И эти люди призваны положить основание новому человеческому обществу? Нет, они составляют только предпоследний ресурс старого общества. Я говорю о предпоследнем, потому что последним является материальная репрессия.
Не могу не признать, что перекличка западноевропейских демократий, произведенная по вопросу о праве убежища, доставила мне, сверх всего прочего, немало веселых минут. Иногда казалось, что присутствуешь на «паневропейской» инсценировке одноактной комедии на тему о принципах демократии. Текст мог бы быть написан Бернардом Шоу, если б к фабианской жидкости, которая течет в его жилах, подлить хоть пять процентов крови Джонатана Свифта. Но кто бы ни составлял текст, пьеса остается на редкость поучительной: Европа без визы. Об Америке нечего и говорить. Соединенные Штаты не только самая сильная, но и самая перепуганная страна. Недавно Гувер объяснял свою страсть к рыбной ловле демократическим характером этого занятия. Если это и так – в чем сомневаюсь, – то это во всяком случае один из немногих пережитков демократии, которые еще остаются в Соединенных Штатах. Права убежища там нет давно. Европа и Америка без визы. Но эти два континента владеют тремя остальными. Это значит – планета без визы.
Мне с разных сторон объясняют, что мое неверие в демократию есть основной мой грех. Сколько на эту тему написано статей и даже книг. А когда я прошу, чтоб мне дали небольшой предметный урок демократии, охотников не обнаруживается. Планета оказывается без визы. Почему же я должен верить, что неизмеримо больший вопрос – тяжба между имущими и неимущими – будет разрешен со строгим соблюдением форм и обрядностей демократии?
А разве же революционная диктатура дала те результаты, какие от нее ожидались? – слышу я вопрос. Ответить на него можно только учетом опыта Октябрьской революции и попыткой наметить дальнейшие ее перспективы. Для такой работы не место на страницах автобиографии. Я постараюсь дать этот ответ в особой книге, над которой я работал уже во время пребывания в Центральной Азии. Но я не могу закончить эту повесть о своей жизни, не сказав, хотя бы на нескольких десятках строк, почему я полностью и целиком остаюсь на прежнем пути.
То, что произошло на памяти моего поколения, ныне достигшего зрелости или приближающегося
После окончания операций 1914 – 18 гг. было объявлено, что отныне высшим нравственным долгом является залечивание тех ран, нанесение которых объявлялось высшим нравственным долгом в предшествующие четыре года.
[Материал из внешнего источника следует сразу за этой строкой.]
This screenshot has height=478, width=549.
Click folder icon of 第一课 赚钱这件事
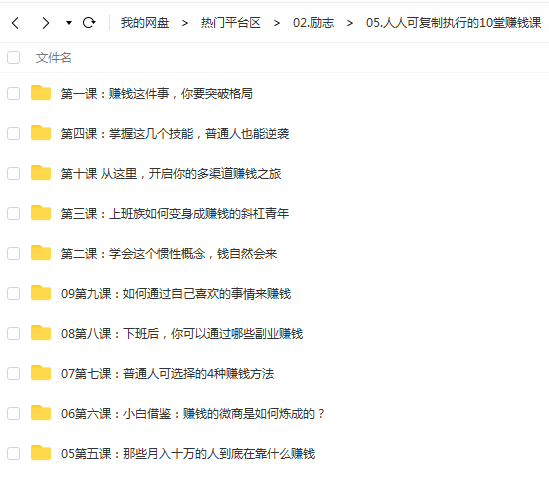[x=41, y=93]
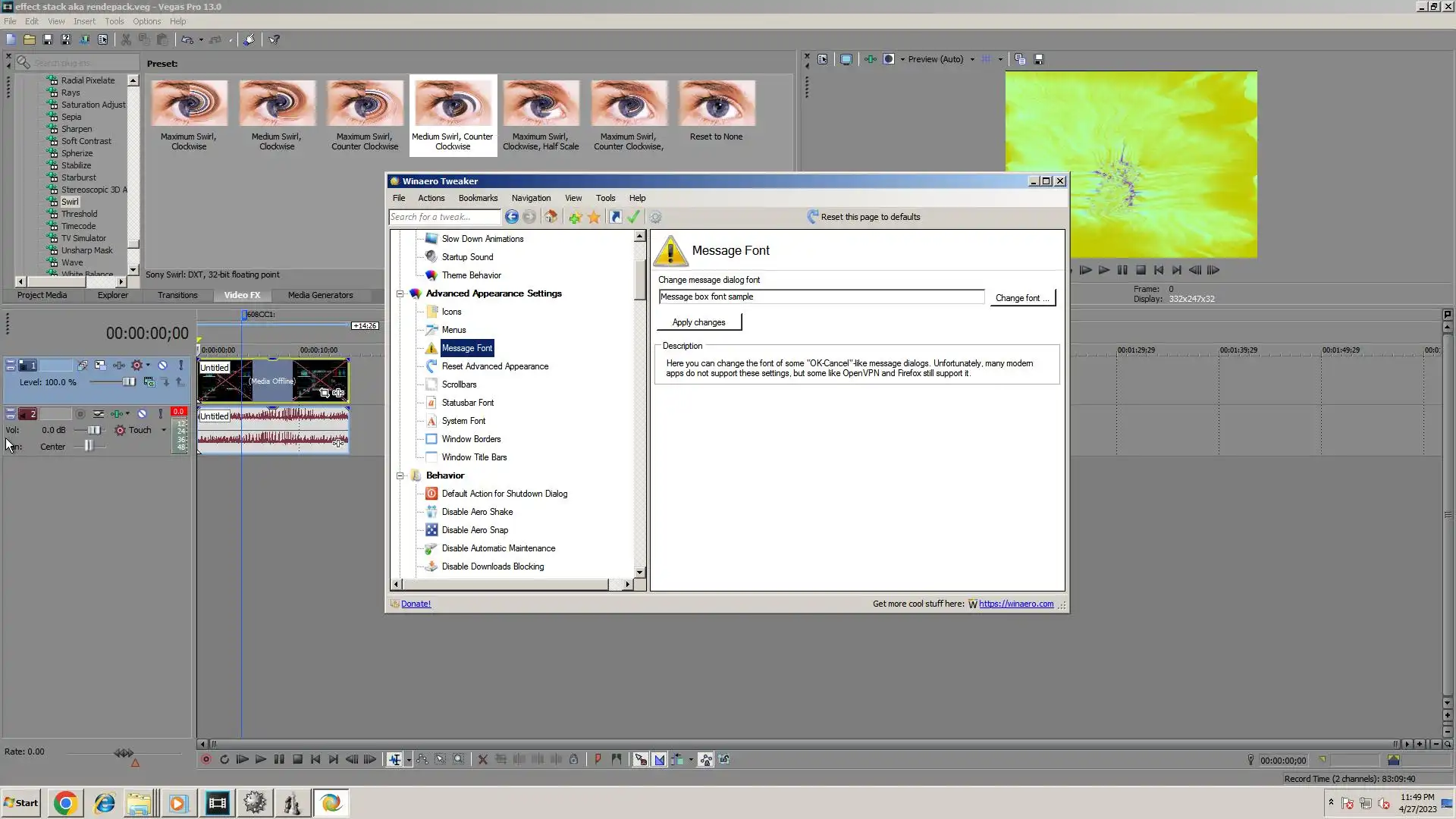Select the envelope edit tool
The height and width of the screenshot is (819, 1456).
pos(422,759)
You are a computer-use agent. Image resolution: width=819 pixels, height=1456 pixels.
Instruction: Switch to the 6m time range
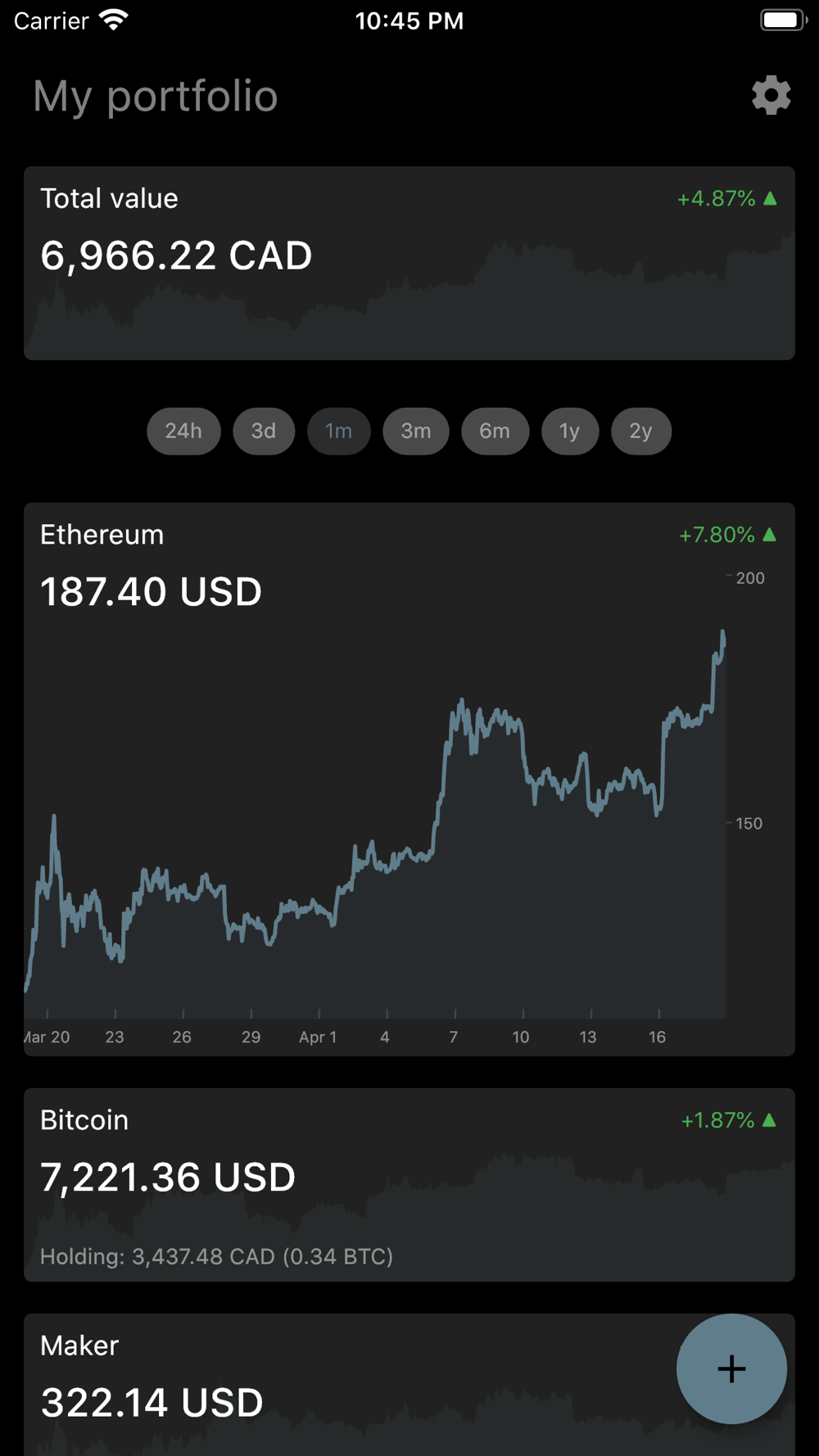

Трудолюбие и бережливость снова были не только восстановлены в правах, но взяты в стальной корсет рационализации. Так называемым «восстановлением» руководят те самые классы, партии и даже лица, которые руководили разрушением. Там, где произошла смена политического режима, как в Германии, восстановлением руководят на первых ролях те, которые разрушением руководили на вторых и третьих ролях. В этом, собственно, и состоит вся перемена.
Война снесла целое поколение как бы для того, чтоб создать перерыв в памяти народов и чтоб не дать новому поколению слишком непосредственно заметить, что, в сущности, оно занимается повторением пройденного, только на более высокой исторической ступени и, следовательно, с еще более угрожающими последствиями.
Рабочий класс России, под руководством большевиков, сделал попытку перестроить жизнь так, чтобы исключить возможность периодических буйных помешательств человечества и заложить основы более высокой культуры. В этом смысл Октябрьской революции. Разумеется, задача, поставленная ею, не разрешена; но эта задача по самому существу рассчитана на ряд десятилетий. Более того, Октябрьскую революцию нужно брать как исходную точку новейшей истории человечества в целом.
К исходу тридцатилетней войны немецкая реформация должна была представляться делом людей, вырвавшихся из сумасшедших домов. До известной степени так это и было: европейское человечество вырвалось из средневекового монастыря. Современная Германия, Англия, Соединенные Штаты, да и все вообще человечество, нс были бы, однако, возможны без реформации с неисчислимыми жертвами, которые она породила. Если вообще жертвы допустимы – хотя у кого спрашивать разрешения? – то это именно те, которые движут человечество вперед.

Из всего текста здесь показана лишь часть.